Notre Dame's Farley takes interesting route
His sisters, Joy and Chara, look like supermodels but are really super business women. All three of Notre Dame sophomore safety Matthias Farley's older brothers have overstuffed trophy cases. Timon even played professional basketball in Europe.
"My parents have always been very supportive of whatever we have to do," Matthias Farley said. "My dad always joked around, 'If it's legal and you like it, do it.'"
What the Charlotte, N.C., product is doing these days is as absolutely legal, but just as improbable.
In just his fourth year of organized football, and one year removed from being a scout-team receiver at ND, Farley is the safety net on the nation's 10th-ranked pass defense and the surprise player on the country's surprise team.
The seventh-ranked Irish (5-0) look to continue their ascent from preseason unranked team to BCS title contender Saturday against a 17th-ranked Stanford team (4-1) that's bullied the Irish in their last three meetings.
In their most recent clash -- a 28-14 Cardinal victory in Palo Alto, Calif., last November -- Farley didn't even make the travel squad. He watched the game on TV back in South Bend. Four years ago, he was a soccer star on a bad Charlotte (N.C.) Christian team with absolutely no football aspirations.
Now he's in the thick of Saturday's story line.

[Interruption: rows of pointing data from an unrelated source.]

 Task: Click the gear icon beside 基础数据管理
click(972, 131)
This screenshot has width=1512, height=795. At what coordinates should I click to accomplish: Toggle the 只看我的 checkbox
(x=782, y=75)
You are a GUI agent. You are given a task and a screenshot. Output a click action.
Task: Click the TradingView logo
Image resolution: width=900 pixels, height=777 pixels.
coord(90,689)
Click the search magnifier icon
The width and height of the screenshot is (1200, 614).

"It's a crazy thing to hear or see from the outside," Farley said. "For me, sometimes you've got to take a step back and say, 'Wow, all this has happened in a very short order, but it's also happened for a reason.'
"I don't know exactly what the reason is and what will become of everything, but I know that things that have happened up to this point have led to the situation I'm in now. And I'm just trying to take that and do whatever I can do to the best of my ability."
What that looks like statistically is Farley has nine tackles and no emotional scars since taking over the No. 1 free safety spot from fifth-year senior Jamoris Slaughter just after halftime of ND's breakthrough 20-3 victory over Michigan State on Sept. 15. In that game, Slaughter tore his Achilles tendon, ending his season.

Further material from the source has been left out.